(Pixel coordinate grounding data)
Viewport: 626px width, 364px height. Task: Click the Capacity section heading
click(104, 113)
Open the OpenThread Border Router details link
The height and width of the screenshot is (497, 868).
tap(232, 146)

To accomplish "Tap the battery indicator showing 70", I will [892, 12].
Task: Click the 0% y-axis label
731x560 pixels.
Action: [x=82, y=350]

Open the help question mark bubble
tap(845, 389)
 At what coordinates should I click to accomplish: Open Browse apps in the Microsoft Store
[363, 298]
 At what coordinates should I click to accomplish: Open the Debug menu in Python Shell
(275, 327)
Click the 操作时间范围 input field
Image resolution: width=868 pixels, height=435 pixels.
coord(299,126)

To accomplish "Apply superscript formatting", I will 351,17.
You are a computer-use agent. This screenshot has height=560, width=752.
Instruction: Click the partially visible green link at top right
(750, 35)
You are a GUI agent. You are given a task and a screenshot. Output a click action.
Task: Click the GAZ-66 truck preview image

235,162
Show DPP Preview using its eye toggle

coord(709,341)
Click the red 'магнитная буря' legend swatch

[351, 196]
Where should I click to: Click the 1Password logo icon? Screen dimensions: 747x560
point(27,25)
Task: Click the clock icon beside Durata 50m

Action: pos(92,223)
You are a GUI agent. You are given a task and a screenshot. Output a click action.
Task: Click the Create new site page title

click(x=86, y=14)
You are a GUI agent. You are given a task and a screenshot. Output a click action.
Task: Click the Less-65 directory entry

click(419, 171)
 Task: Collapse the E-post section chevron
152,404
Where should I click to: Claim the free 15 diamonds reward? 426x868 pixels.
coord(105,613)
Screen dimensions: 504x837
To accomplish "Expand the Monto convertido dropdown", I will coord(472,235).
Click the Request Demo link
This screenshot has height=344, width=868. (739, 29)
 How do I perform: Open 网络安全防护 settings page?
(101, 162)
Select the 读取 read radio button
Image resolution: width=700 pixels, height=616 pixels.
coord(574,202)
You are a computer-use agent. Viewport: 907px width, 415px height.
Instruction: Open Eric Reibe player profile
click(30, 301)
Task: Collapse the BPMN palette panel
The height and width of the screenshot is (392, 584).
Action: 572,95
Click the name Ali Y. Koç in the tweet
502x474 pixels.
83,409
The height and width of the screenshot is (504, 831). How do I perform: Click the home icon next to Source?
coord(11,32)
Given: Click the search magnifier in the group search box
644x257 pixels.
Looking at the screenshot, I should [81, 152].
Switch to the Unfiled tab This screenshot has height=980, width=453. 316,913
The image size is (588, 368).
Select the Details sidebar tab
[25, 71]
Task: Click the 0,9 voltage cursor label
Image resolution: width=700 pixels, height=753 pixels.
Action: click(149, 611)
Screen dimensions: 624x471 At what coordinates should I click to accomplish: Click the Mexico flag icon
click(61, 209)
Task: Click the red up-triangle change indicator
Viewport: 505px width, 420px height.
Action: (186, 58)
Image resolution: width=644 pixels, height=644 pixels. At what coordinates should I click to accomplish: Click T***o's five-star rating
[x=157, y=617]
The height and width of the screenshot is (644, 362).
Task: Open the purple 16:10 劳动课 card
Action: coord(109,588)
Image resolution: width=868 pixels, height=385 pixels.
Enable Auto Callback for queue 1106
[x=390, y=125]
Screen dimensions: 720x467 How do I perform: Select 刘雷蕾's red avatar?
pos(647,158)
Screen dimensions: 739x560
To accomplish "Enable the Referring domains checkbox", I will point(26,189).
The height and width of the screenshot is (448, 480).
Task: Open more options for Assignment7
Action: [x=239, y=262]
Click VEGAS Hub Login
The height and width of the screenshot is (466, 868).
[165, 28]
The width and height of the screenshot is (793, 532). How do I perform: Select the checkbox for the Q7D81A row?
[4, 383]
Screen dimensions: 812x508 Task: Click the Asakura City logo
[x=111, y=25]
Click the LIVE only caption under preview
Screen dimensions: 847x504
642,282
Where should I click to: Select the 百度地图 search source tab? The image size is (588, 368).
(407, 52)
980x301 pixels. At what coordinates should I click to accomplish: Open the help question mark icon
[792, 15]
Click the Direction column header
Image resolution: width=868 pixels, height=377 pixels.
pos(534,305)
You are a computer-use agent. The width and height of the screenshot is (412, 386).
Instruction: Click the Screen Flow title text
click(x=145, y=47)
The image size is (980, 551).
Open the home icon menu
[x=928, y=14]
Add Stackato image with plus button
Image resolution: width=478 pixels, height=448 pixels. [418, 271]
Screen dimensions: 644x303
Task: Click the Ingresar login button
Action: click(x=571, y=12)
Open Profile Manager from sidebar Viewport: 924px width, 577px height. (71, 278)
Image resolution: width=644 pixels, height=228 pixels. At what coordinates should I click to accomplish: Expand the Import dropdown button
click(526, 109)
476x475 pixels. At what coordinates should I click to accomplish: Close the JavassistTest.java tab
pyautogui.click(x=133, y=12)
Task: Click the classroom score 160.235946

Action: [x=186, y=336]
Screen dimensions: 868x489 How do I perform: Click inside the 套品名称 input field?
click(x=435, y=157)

WORK REQUIRED: Go through the data above and transcribe every entry exactly.

ANSWER TO THIS PROBLEM:
Viewport: 626px width, 364px height. Task: Click the Capacity section heading
click(104, 113)
Open the OpenThread Border Router details link
The height and width of the screenshot is (497, 868).
tap(232, 146)

To accomplish "Tap the battery indicator showing 70", I will [892, 12].
Task: Click the 0% y-axis label
731x560 pixels.
Action: [x=82, y=350]

Open the help question mark bubble
tap(845, 389)
 At what coordinates should I click to accomplish: Open Browse apps in the Microsoft Store
[363, 298]
 At what coordinates should I click to accomplish: Open the Debug menu in Python Shell
(275, 327)
Click the 操作时间范围 input field
Image resolution: width=868 pixels, height=435 pixels.
coord(299,126)

To accomplish "Apply superscript formatting", I will 351,17.
You are a computer-use agent. This screenshot has height=560, width=752.
Instruction: Click the partially visible green link at top right
(750, 35)
You are a GUI agent. You are given a task and a screenshot. Output a click action.
Task: Click the GAZ-66 truck preview image

235,162
Show DPP Preview using its eye toggle

coord(709,341)
Click the red 'магнитная буря' legend swatch

[351, 196]
Where should I click to: Click the 1Password logo icon? Screen dimensions: 747x560
point(27,25)
Task: Click the clock icon beside Durata 50m

Action: pos(92,223)
You are a GUI agent. You are given a task and a screenshot. Output a click action.
Task: Click the Create new site page title

click(x=86, y=14)
You are a GUI agent. You are given a task and a screenshot. Output a click action.
Task: Click the Less-65 directory entry

click(419, 171)
 Task: Collapse the E-post section chevron
152,404
Where should I click to: Claim the free 15 diamonds reward? 426x868 pixels.
coord(105,613)
Screen dimensions: 504x837
To accomplish "Expand the Monto convertido dropdown", I will coord(472,235).
Click the Request Demo link
This screenshot has height=344, width=868. (739, 29)
 How do I perform: Open 网络安全防护 settings page?
(101, 162)
Select the 读取 read radio button
Image resolution: width=700 pixels, height=616 pixels.
coord(574,202)
You are a computer-use agent. Viewport: 907px width, 415px height.
Instruction: Open Eric Reibe player profile
click(30, 301)
Task: Collapse the BPMN palette panel
The height and width of the screenshot is (392, 584).
Action: 572,95
Click the name Ali Y. Koç in the tweet
502x474 pixels.
83,409
The height and width of the screenshot is (504, 831). How do I perform: Click the home icon next to Source?
coord(11,32)
Given: Click the search magnifier in the group search box
644x257 pixels.
Looking at the screenshot, I should [81, 152].
Switch to the Unfiled tab This screenshot has height=980, width=453. 316,913
The image size is (588, 368).
Select the Details sidebar tab
[25, 71]
Task: Click the 0,9 voltage cursor label
Image resolution: width=700 pixels, height=753 pixels.
Action: click(149, 611)
Screen dimensions: 624x471 At what coordinates should I click to accomplish: Click the Mexico flag icon
click(61, 209)
Task: Click the red up-triangle change indicator
Viewport: 505px width, 420px height.
Action: (186, 58)
Image resolution: width=644 pixels, height=644 pixels. At what coordinates should I click to accomplish: Click T***o's five-star rating
[x=157, y=617]
The height and width of the screenshot is (644, 362).
Task: Open the purple 16:10 劳动课 card
Action: coord(109,588)
Image resolution: width=868 pixels, height=385 pixels.
Enable Auto Callback for queue 1106
[x=390, y=125]
Screen dimensions: 720x467 How do I perform: Select 刘雷蕾's red avatar?
pos(647,158)
Screen dimensions: 739x560
To accomplish "Enable the Referring domains checkbox", I will point(26,189).
The height and width of the screenshot is (448, 480).
Task: Open more options for Assignment7
Action: [x=239, y=262]
Click VEGAS Hub Login
The height and width of the screenshot is (466, 868).
[165, 28]
The width and height of the screenshot is (793, 532). How do I perform: Select the checkbox for the Q7D81A row?
[4, 383]
Screen dimensions: 812x508 Task: Click the Asakura City logo
[x=111, y=25]
Click the LIVE only caption under preview
Screen dimensions: 847x504
642,282
Where should I click to: Select the 百度地图 search source tab? The image size is (588, 368).
(407, 52)
980x301 pixels. At what coordinates should I click to accomplish: Open the help question mark icon
[792, 15]
Click the Direction column header
Image resolution: width=868 pixels, height=377 pixels.
pos(534,305)
You are a computer-use agent. The width and height of the screenshot is (412, 386).
Instruction: Click the Screen Flow title text
click(x=145, y=47)
The image size is (980, 551).
Open the home icon menu
[x=928, y=14]
Add Stackato image with plus button
Image resolution: width=478 pixels, height=448 pixels. [418, 271]
Screen dimensions: 644x303
Task: Click the Ingresar login button
Action: click(x=571, y=12)
Open Profile Manager from sidebar Viewport: 924px width, 577px height. (71, 278)
Image resolution: width=644 pixels, height=228 pixels. At what coordinates should I click to accomplish: Expand the Import dropdown button
click(526, 109)
476x475 pixels. At what coordinates should I click to accomplish: Close the JavassistTest.java tab
pyautogui.click(x=133, y=12)
Task: Click the classroom score 160.235946

Action: [x=186, y=336]
Screen dimensions: 868x489 How do I perform: Click inside the 套品名称 input field?
click(x=435, y=157)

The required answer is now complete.